The standard aim is to accelerate the speed at which you convert supplies and materials into products, receivables into money, and inventory into receivables. Here are a few methods you can use to do this.
- Provide discounts to customers who pay their bills quickly.
- Require customers to include deposit payments at the same time orders are taken.
Top-line sales growth can cover many issues – sometimes a bit too well. When you are nurturing a growing organization, watching expenses carefully is very important. Don’t slip into complacency by only extending sales. Whenever you witness expenses expanding faster than sales. Reassess your costs carefully to find out where you can control or cut them. Below are a few tips you can use to manage your cash flow wisely.
- Have a read at your creditor’s payment terms and take complete advantage of them. For example, if the deadline for your payment is due in 30 days, don’t pay it 20 days early.\
- Make use of electronic funds to transfer money to make payments on the last day they are due. This will keep you relevant to your suppliers while you retain as much of your funds for as long as you can.

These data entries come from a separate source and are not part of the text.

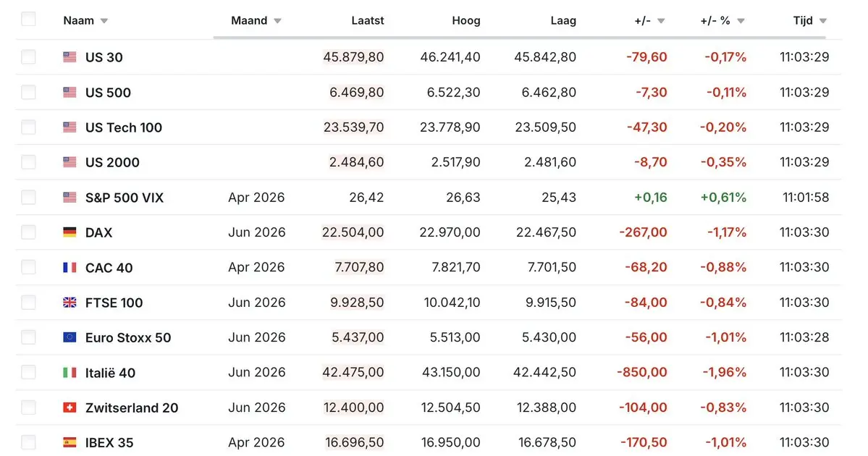
Task: Open the US Tech 100 link
Action: [x=123, y=127]
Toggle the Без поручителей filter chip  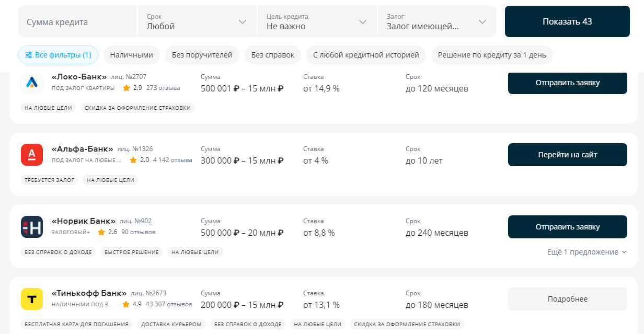[202, 55]
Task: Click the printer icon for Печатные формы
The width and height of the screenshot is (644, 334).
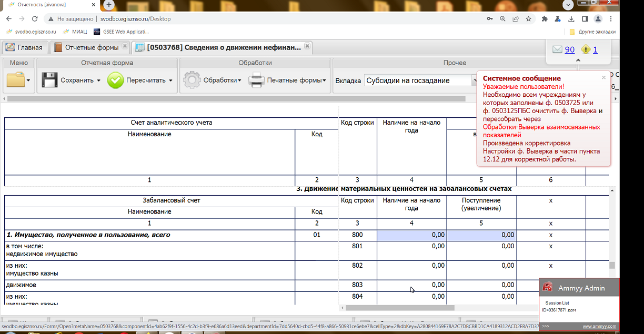Action: click(x=256, y=80)
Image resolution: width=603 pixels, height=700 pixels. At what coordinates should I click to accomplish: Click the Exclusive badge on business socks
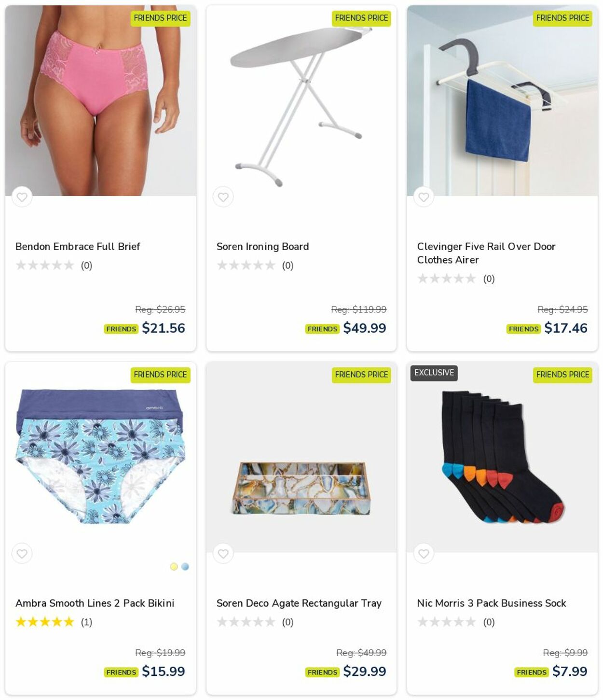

Lastly, soon, you may find yourself in a position where you don’t have enough cash to pay your bills. Although this can happen, it does not mean you have failed as a business person, it just means you’re an entrepreneur who hasn’t learned how to predict the future realistically. This is a conventional everyday practice in business that can help you foresee any shortfalls before they happen.
To manage this, basically what you need to do is, select the bills you need to pay carefully. Don’t only pay the small ones and allow the rest to slide. Make payroll a priority – never miss a payment deadline.
Always be mindful that, an unpaid employee will quickly become a past employees. Pay critical suppliers next. Then ask other role players, if you can make a partial payment or skip a payment and pay later.